By Prof Arun Tiwari
The history of the modern world is a terrible account of military power used for plundering unarmed people. Then, wars were waged to control the territories rich in mineral resources, especially petroleum. The European trader-mercenaries sailed to continents, killing people with the guns they had, and the indigenous people did not.
However, the newer generations of these people, primarily indulgent and incapable of bravery and enterprise, had to return. This is the simple and plain history of the modern world. Read John Ruskin, Joseph Conrad, Mark Twain, J. A. Hobson, and many other writers who left the truth recorded in their books. When the New Millennium arrived, the Internet connected the world. It was founded as a modern attempt was made to colonise the world through technology. It was given the fancy name of globalisation.
The falsehood of neocapitalism created the financial crisis of 2008. Then came the Covid-19 pandemic, and the shakiness of the development was exposed when millions of deaths could not be prevented in rich and developed countries.
The rampant use of fossil fuels has created climate change, and the best cities in the world regularly receive rains and floods for which they are unprepared. Dry spells are taking a toll on crop yields, and food is back on the agenda.
Technology has created a new kind of wealth that is being used to develop artificial intelligence and robotics with a short-sighted view of wealth creation and a long-term goal of ruling over the world by some faceless but omnipresent singularity. Through mobile phones, which are actually mighty computers, people are monitored and understood to know how they live, think, and go on with their lives.
The world has become a puppet show run more by algorithms than its leaders. What needs to be added to this equation is food. The population is increasing, mainly amongst the poor. If they are not fed, they will take over the developed countries in reverse of the brute imperialism of the last millennium. Global corporations that rule the roost have rendered governments toothless and vain. Some ten companies will own more than 90 percent of the wealth and resources in the future. This is not even bad news but an irreversible fait
accompli. No one can stop it now. So, the point is, what will the poor people do? They must be fed and looked after so they do not turn hostile and run over the centres of wealth and affluence.

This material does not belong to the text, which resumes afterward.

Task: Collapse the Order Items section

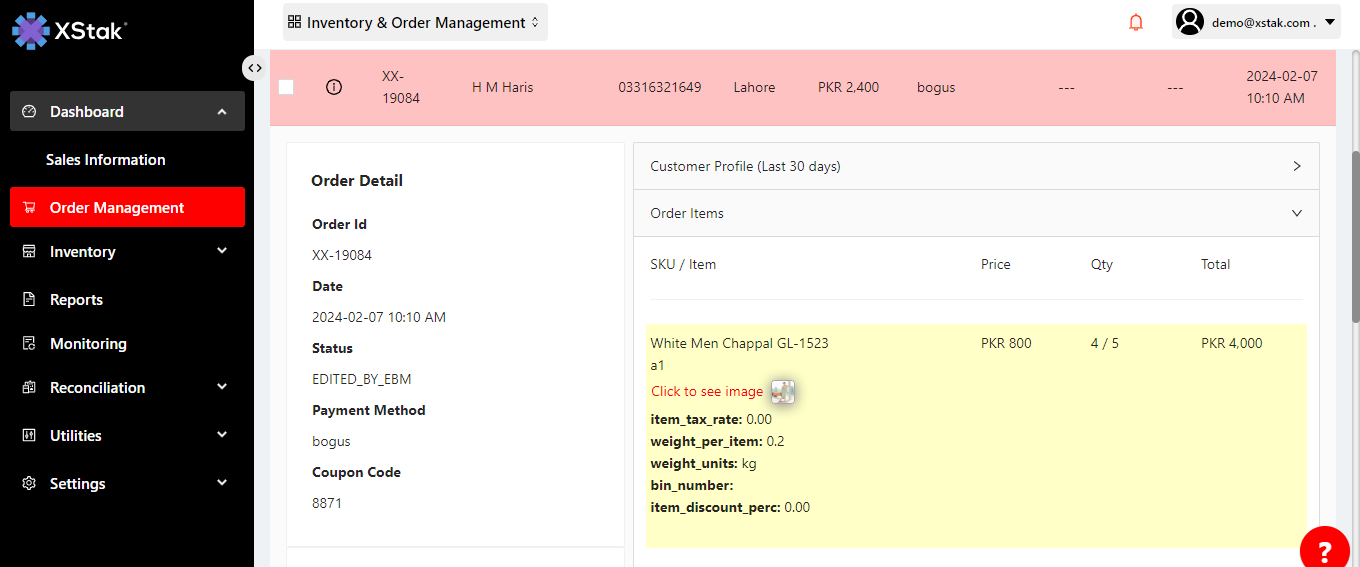Action: point(1297,213)
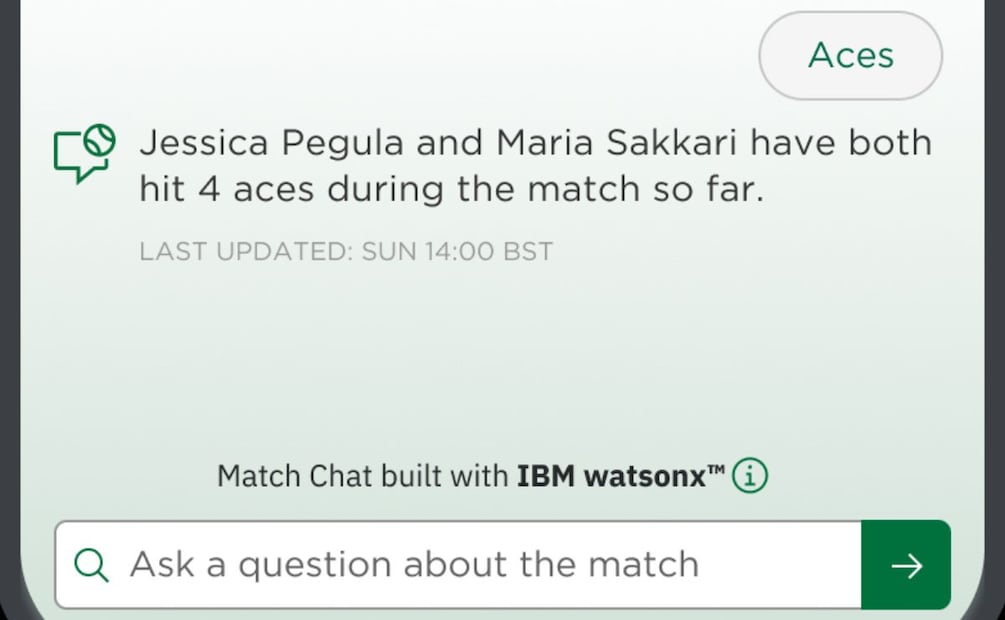Click the word 'SUN' in the timestamp
Image resolution: width=1005 pixels, height=620 pixels.
click(386, 251)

It is not a political decision but a commercial inevitability that corporations distribute their profits to people so that they can buy the products of these corporations and keep the circular economy running. Already, ideas like basic pay for everyone are being circulated, and the government in India is giving free grains to people.
Unemployment allowances and old age pensions are back in vogue in the countries where they were considered a waste in the 1990s. But what still needs to be added is the direct financing of agriculture. People are living in their bubbles of affluence, mistaking uninterrupted food supply and unaware of the fragility of their bubbles. Demographics is a longdrawn process. It takes years for a child to grow, acquire skills, and become economically productive.
The ratio of young people in the population is falling throughout the developed world, most alarmingly in Japan, Britain, and Western European countries. Even China has a similar concern.
So, these countries need immigrants who can work in their factories and fields. It was initially thought that machines would become automatic, but people are still required to buy the products from factories and fields, and automation beyond a point is nonviable. Every crisis brings along a new opportunity. That is how nature works. The solution is embedded in the problem. Both life and death are embedded in the DNA.
The Internet and computers as mobile phones can link the kitchen with the farm as a supply chain and as a business where the eater is paying the grower of food in advance. (I need this much in a year, and here is the money.) Artificial intelligence will then collate the money, aggregate material, and distribute it to the consumer.
People currently doing this work need not be eliminated but will be assisted by intelligence and efficient operations. Traders worldwide have done irreparable damage through speculation, hoarding, and wastage, keeping farmers poor and deprived. Currencies have been manipulated to keep certain countries prosperous and others poor.
That world is now history. AI is familiar to mobile devices; functions such as voice dictation, language translation, and facial recognition already use the technology. Apple’s iPhones, for example, have included a neural engine to handle machine learning-related activities since 2017, beginning with the iPhone X and iPhone 8 generations. It has already become a wallet, a shop, and no one can stop it from becoming a bank any longer.
The money spent by the food consumer must reach the grower of the food without leakage. It is sinful to steal away the money meant for food used for creating luxuries and vanity of the few. AI can enable farmers to finance themselves directly. It will happen anyway; the sooner it is done, the better it will be for the people.
Arun Kumar Tiwari is an Indian missile scientist, author, and professor.